Onyemechi Nweke Nweneke
⦿ LEAD JUDGEMENT DELIVERED BY:
Onyekachi A Ja Otisi, J.C.A.
* FOR THE APPELLANT
– Chief Dr. (Mrs.) Caroline Mbafan Ekpendu.
* FOR THE RESPONDENT
– Mrs. Mary E. Ochenjele.
⦿ FACT (as relating to the issues)
The facts leading to this appeal, in summary, are as follows:
The Appellant, alongside one David Pius Kelvin, were charged with the offences of criminal conspiracy and armed robbery contrary to Section 6 (b) and 1 (2) (a) of the Robbery and Firearms (Special Provisions) Act, CAP R11, LFN 2004, with the Appellant standing trial as the 2nd accused person, as follows:
That you, David Pius Kelvin (M) and Onyemechi Nweke Nweneke (M) on or about the 26th/02/2011 at North-Bank, around Court 5 opposite Musa Plato Mega Station, Makurdi within the jurisdiction of this Honourable Court conspired with others now at large to do an illegal act to wit: you agreed to rob one Sunday Igba of his vehicle Golf 3 with registration No. XF 538 MKD, and money in the sum of N16, 300. 00, and his Nokia handset, which act was done in pursuance of agreement and you thereby committed an offence punishable under Section 6 (b) of the Robbery and Fire-Arms (Special Provisions) Act, Cap. Rll, Laws of the Federation of Nigeria 2004.

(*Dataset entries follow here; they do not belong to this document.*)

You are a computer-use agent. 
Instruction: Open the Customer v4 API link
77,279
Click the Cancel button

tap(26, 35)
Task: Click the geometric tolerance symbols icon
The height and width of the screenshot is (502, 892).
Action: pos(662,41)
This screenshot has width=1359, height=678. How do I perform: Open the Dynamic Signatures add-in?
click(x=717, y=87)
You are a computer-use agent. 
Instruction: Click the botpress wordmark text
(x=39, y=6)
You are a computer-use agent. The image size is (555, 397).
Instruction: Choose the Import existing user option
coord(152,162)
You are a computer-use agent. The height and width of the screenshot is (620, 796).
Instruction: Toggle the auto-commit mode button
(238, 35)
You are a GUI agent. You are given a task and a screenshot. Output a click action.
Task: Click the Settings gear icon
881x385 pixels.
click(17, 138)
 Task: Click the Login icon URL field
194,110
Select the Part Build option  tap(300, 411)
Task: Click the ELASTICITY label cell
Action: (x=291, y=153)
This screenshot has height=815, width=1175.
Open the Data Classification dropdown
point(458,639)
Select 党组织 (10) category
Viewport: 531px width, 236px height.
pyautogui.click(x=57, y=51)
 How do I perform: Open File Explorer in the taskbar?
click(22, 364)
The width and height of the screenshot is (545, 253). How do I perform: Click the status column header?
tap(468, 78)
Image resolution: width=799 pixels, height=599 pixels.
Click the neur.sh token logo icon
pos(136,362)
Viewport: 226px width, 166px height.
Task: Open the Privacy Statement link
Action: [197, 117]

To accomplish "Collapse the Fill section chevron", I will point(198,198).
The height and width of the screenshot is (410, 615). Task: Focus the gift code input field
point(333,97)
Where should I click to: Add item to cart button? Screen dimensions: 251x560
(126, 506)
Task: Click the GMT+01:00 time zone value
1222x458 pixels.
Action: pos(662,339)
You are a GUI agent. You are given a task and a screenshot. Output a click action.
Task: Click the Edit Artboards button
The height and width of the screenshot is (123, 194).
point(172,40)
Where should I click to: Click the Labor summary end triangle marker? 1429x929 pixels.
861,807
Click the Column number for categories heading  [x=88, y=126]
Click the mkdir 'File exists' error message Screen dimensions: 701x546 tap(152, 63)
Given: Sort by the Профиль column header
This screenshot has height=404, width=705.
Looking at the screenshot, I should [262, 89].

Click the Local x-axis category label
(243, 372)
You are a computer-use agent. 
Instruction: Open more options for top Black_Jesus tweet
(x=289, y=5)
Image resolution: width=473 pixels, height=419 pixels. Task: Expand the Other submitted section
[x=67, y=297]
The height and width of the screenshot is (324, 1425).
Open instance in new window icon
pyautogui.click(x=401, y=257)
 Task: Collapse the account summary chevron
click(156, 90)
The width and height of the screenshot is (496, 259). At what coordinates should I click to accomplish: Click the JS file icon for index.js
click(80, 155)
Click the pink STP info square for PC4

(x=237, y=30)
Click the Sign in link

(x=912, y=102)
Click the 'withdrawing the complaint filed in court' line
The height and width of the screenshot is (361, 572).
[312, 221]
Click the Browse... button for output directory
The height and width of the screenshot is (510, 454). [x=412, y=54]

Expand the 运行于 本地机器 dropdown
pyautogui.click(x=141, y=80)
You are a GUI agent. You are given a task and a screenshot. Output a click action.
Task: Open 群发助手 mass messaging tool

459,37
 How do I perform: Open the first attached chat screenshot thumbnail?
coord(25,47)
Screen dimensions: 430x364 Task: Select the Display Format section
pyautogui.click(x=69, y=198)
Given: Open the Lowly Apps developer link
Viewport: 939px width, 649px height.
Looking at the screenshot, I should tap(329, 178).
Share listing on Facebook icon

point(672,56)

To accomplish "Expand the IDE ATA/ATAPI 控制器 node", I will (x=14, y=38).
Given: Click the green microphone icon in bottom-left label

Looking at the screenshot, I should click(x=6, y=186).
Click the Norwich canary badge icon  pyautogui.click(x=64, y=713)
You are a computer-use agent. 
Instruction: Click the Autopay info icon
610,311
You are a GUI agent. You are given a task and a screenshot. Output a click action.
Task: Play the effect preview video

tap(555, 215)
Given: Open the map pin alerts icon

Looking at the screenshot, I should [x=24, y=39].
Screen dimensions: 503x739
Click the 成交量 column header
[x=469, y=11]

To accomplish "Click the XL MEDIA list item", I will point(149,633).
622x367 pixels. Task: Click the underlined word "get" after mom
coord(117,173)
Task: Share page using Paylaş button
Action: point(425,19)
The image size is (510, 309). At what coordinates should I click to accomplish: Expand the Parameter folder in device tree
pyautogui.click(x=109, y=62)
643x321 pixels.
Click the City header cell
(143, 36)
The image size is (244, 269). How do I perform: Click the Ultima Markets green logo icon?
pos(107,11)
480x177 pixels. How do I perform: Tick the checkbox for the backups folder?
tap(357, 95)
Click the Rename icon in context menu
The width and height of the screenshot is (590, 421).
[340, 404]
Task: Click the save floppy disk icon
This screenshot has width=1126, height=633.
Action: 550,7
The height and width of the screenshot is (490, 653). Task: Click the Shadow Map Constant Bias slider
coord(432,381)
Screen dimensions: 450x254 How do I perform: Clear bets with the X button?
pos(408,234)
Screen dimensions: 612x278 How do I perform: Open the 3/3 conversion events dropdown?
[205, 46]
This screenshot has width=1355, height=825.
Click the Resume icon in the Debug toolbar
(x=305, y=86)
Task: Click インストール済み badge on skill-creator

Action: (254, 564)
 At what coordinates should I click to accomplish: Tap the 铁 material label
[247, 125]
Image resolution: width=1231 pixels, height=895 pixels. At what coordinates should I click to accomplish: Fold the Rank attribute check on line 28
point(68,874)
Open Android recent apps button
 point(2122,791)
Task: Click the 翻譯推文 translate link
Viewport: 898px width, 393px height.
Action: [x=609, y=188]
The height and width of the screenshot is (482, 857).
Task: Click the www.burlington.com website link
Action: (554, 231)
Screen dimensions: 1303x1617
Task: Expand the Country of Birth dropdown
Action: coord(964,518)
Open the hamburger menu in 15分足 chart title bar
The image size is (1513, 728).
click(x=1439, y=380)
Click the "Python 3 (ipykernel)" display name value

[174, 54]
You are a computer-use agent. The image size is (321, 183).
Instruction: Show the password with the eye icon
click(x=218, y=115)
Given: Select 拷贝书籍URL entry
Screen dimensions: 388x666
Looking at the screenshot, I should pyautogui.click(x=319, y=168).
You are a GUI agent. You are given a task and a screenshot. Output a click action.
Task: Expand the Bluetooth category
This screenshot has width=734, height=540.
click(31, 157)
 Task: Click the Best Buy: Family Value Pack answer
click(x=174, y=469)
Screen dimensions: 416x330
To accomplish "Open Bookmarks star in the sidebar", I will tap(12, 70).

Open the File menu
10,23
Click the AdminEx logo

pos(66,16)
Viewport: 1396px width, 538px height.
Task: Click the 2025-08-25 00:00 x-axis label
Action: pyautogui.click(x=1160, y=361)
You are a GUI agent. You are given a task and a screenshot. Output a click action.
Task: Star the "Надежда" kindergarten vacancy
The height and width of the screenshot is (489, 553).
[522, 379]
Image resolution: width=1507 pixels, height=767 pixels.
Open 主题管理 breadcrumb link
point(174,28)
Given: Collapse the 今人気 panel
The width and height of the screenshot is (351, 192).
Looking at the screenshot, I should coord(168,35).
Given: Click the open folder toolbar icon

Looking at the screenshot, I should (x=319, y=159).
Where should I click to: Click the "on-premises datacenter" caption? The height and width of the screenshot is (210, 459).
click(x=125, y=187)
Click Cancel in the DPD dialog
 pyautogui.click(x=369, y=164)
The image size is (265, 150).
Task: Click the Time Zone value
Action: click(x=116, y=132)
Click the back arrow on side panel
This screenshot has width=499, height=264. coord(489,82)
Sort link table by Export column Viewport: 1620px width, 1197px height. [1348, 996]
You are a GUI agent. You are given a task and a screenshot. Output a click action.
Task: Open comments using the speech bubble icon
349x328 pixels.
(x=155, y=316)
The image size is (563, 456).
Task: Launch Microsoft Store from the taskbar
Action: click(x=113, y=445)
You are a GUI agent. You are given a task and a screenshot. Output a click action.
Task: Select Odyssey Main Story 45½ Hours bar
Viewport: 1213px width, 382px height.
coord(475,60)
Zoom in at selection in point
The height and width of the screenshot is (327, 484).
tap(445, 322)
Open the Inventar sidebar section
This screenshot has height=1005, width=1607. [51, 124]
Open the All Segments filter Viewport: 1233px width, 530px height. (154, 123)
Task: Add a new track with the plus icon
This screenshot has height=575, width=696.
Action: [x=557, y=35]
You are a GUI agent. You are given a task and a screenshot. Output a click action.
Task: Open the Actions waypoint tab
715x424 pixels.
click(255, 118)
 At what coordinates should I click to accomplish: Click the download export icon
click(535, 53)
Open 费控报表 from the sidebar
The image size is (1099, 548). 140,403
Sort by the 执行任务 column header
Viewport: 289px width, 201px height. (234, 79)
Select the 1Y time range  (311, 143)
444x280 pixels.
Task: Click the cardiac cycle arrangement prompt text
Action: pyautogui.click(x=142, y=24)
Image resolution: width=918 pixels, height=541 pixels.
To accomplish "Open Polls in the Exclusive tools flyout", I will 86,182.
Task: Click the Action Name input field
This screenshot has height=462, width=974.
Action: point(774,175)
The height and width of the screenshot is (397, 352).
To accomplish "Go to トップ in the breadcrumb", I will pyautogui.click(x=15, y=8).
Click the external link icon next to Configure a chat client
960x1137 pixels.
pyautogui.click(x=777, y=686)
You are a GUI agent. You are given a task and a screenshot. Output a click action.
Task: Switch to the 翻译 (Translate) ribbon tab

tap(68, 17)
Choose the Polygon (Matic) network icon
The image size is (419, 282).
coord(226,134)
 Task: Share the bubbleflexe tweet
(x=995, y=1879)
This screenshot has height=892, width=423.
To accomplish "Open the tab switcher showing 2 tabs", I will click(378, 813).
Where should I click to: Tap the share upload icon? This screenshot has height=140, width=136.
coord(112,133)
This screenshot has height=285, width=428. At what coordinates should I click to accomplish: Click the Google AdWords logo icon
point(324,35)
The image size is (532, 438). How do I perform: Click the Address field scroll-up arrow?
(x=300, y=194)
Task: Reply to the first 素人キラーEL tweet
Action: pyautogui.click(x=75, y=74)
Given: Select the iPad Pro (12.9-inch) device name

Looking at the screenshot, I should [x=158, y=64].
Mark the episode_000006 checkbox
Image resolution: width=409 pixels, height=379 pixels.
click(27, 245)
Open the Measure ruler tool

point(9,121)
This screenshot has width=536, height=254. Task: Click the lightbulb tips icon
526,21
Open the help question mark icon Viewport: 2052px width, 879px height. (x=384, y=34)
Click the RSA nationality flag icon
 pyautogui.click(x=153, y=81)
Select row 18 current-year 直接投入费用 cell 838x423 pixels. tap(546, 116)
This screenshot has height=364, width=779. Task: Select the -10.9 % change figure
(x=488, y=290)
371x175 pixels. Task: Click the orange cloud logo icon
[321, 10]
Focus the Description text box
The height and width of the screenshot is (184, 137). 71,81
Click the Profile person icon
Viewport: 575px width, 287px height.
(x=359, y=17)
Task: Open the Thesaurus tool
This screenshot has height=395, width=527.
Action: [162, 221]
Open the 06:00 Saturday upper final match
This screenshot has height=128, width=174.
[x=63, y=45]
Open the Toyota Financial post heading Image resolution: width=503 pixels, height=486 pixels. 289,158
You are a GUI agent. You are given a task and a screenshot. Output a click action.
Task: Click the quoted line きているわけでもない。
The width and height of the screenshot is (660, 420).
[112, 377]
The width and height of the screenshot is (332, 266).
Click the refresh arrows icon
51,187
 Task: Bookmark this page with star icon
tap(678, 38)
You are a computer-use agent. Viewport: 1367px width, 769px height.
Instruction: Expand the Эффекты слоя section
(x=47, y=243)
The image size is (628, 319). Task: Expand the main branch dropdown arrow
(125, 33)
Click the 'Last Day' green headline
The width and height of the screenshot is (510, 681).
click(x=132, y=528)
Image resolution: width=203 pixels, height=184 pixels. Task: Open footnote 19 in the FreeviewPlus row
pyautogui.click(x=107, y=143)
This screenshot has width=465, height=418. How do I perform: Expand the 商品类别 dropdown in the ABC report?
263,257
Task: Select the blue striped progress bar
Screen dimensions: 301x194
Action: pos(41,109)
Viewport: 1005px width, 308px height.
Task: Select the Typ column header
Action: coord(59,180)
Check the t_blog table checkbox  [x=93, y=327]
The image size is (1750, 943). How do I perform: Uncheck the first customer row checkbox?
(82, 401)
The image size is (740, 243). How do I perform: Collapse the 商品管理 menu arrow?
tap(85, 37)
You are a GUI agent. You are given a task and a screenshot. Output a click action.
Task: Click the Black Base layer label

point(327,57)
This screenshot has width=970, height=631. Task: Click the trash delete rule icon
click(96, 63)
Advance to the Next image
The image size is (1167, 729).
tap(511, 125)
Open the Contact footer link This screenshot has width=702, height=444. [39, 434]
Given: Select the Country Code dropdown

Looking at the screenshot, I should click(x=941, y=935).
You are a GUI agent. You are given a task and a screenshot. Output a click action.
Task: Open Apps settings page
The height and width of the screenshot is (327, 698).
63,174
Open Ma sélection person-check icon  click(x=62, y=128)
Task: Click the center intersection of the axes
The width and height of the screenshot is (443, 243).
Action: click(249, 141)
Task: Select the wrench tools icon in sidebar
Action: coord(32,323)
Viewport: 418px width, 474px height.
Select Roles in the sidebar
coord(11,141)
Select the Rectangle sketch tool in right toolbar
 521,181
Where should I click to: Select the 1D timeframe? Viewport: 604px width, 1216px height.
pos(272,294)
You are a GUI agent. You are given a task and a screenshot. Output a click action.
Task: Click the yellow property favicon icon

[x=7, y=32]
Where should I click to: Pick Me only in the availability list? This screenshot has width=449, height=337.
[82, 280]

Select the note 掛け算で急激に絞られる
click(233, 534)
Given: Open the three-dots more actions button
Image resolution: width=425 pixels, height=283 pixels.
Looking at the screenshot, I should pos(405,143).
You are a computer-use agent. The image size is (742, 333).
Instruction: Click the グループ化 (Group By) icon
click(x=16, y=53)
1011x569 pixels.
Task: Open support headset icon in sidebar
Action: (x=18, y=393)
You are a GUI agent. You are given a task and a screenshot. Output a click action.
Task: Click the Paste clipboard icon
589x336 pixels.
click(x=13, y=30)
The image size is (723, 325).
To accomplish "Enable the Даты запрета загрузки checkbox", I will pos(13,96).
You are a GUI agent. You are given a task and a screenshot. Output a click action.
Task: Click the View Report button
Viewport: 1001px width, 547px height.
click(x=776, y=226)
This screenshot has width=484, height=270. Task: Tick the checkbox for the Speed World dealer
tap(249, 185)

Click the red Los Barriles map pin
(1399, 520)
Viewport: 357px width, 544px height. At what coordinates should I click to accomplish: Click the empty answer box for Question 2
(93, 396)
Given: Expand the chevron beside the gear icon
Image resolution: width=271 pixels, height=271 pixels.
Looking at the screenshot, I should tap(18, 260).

That you, David Pius Kelvin (M) and Onyemechi Nweke Nweneke (M) on or about the 26th/02/2011 at North-Bank, around Court 5 opposite Musa Plato Mega Station, Makurdi within the jurisdiction of this Honourable Court, did commit armed robbery, in that, you armed yourselves with a gun and army jack-knife and you robbed Sunday Igba of a Vehicle Golf 3 with registration No. XF 538 MKD, and of his money amounting to N16,300.00 and a Nokia handset and you thereby committed an offence punishable under Section 1 (2) (a) of the Robbery and Fire-arms (Special Provisions) Act, Cap. Rll, Laws of the Federation of Nigeria.
At the conclusion of hearing, the trial Court convicted and sentenced the Appellant to death.
Aggrieved by his conviction and sentence, the Appellant lodged the instant appeal by Notice of Appeal filed on 29/6/2017 on eight grounds of appeal.
1. Whether the Respondent proved the offence of armed robbery against the Appellant beyond reasonable doubt to warrant the conviction and sentencing to death by the lower Court (Grounds 1, 2, 3, 4, 7 & 8).
2. Whether Exhibit B, the alleged confessional statement made by the Appellant was admissible in evidence and or of any evidential value before the lower Court (Grounds 5 & 6).
⦿ RESOLUTION OF ISSUE(S)
[APPEAL: ALLOWED, THE ACCUSED IS DISCHARGED]
The Court of Appeal in concluding stated, “Where, as in this case, the prosecution fails to call material witnesses; and there is neither direct circumstantial evidence pointing directly to the guilt of the accused, nor any confessional statement by the accused, which has satisfactorily scaled every prescribed test, the inevitable conclusion is that the standard of proof beyond reasonable doubt has not been met.”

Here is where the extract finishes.